# [Compito breve 1]
Riassuma in due frasi il brano su don Giuseppe Gervasini.
# [Compito breve 2]
Scriva il seguito del brano su don Giuseppe Gervasini, a partire dall'ultima frase riportata.

# [Fonte]
----------
Vincenzina era amica di Carolina, la perpetua del prete, e insieme, quando lui, famoso non soltanto in Lombardia, morì sollecitarono la gente a raccogliere ciò che era necessario per i funerali e il resto, compresa la sepoltura al cimitero Monumentale, dove riposano i grandi: Antonio Ascari, Antonio Beretta, primo sindaco di Milano, Camillo e Arrigo Boito, Arturo Toscanini, Ferdinando Bocconi, Arnoldo Mondadori, Giovanni Battista Pirelli e tanti altri. “Pina andava tutti i giorni a far visita alla tomba del prete, vi portava i fiori, che distribuiva anche alle tombe vicine, cambiando l’acqua nei vasi, e poi recitava, con altri devoti, il rosario e faceva dire la Messa. Rito osservato per anni e anni, e anche oggi.
Particolare di Cascina Linterno

Vincenzina in questi percorsi portava con sé anche il nipote Angelo, e strada facendo gli raccontava qualche brano dell’attività e del carattere del “don”. Oltrepassata la soglia del camposanto, vedendo tanta gente raccolta attorno al sepolcro, se rallegrava. “Ho imparato a conoscerlo – dice Angelo - fin da quando cominciai ad andare alle elementari. Mia nonna era un caporale, voleva decidere tutto lei, tenere il bastone sempre in mano”; ma quando parlava di don Giuseppe Gervasini attenuava i toni, manifestando una stima e un rispetto assoluti, una vera e propria devozione”.
----------
# [Dati forniti]

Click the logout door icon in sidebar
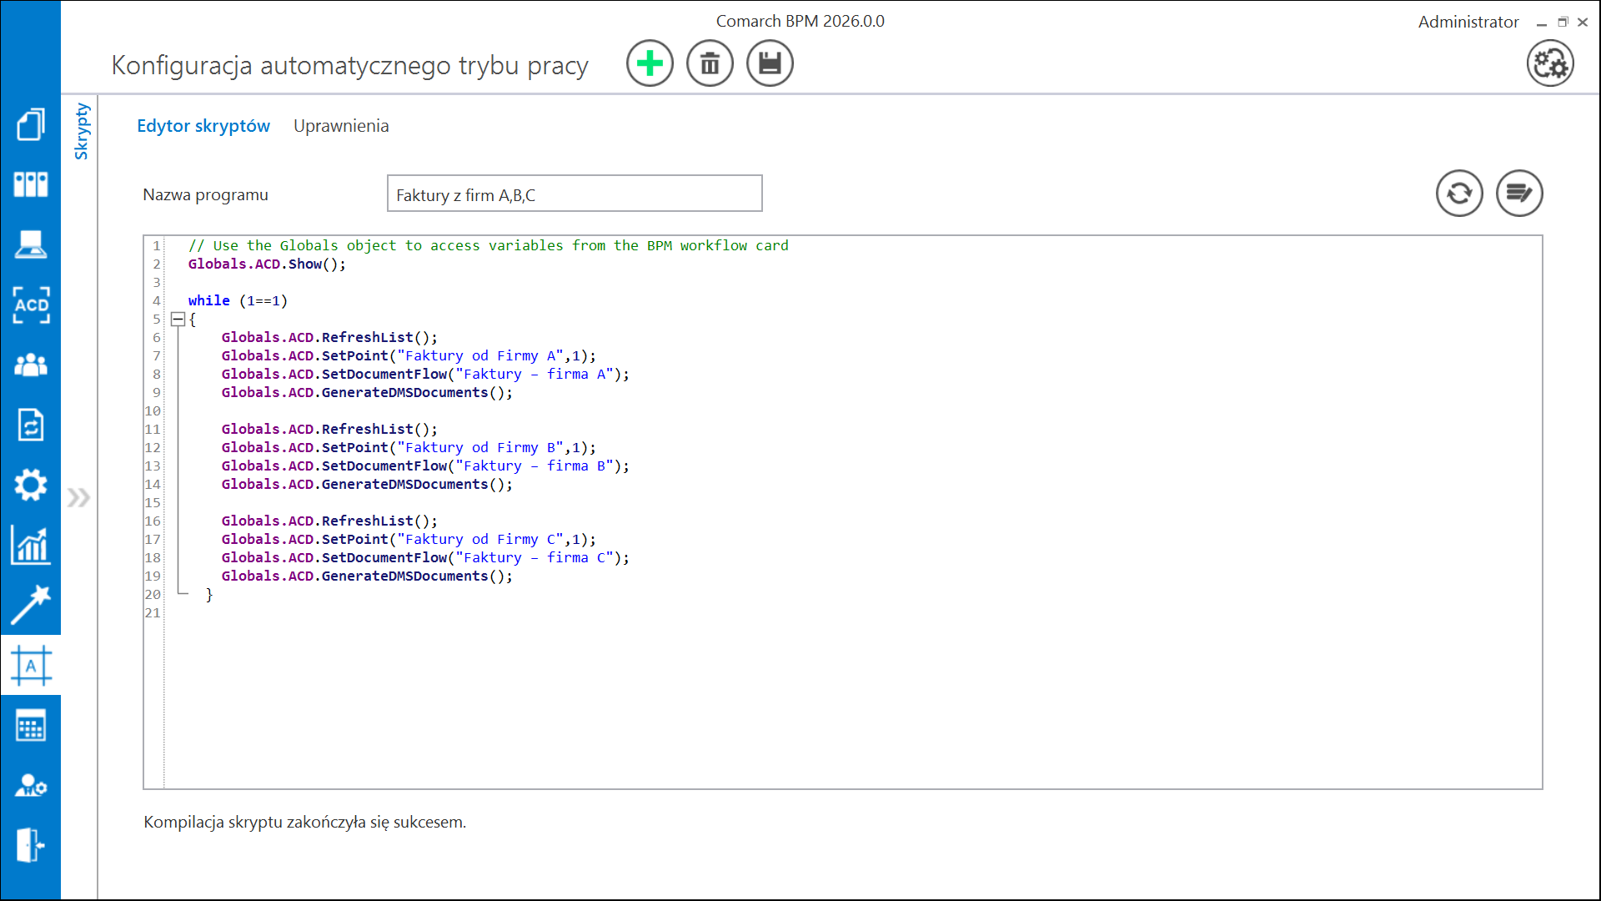1601x901 pixels. [31, 845]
----------
# [Risposta 1]
Alla morte del prete, Vincenzina e Carolina, la sua perpetua, sollecitarono la gente a raccogliere il necessario per i funerali e per la sepoltura al cimitero Monumentale, dove riposano molti grandi. Nelle visite alla tomba Vincenzina portava con sé il nipote Angelo e gli raccontava dell'attività e del carattere del "don", di cui parlava con stima, rispetto e devozione, attenuando i suoi toni abituali.

# [Risposta 2]
Da Baggio e dalla cascina Linterno le voci sulle sue doti arrivavano a Milano con la velocità della luce, suscitando malignità e malumori, invidie, dicerie e cattiverie. Lui lo sapeva, ma non se ne curava, forse ispirandosi al “Non ti curar di lor, ma guarda e passa”. Andava avanti per la sua strada muovendosi tra leggenda e storia, erbe e pranoterapie. I tanti libri, fra cui quello di Francesco Ogliari e Franco Fava, “La Milano del Pret de Ratanà”, lo definiscono burbero benefico, ma guai se questo giudizio ai suoi tempi fosse arrivato alle orecchie di Vincenzina Pizzi, che come moltissimi altri lo riteneva degno di santificazione, promozione che spetta alla Chiesa e non al popolo.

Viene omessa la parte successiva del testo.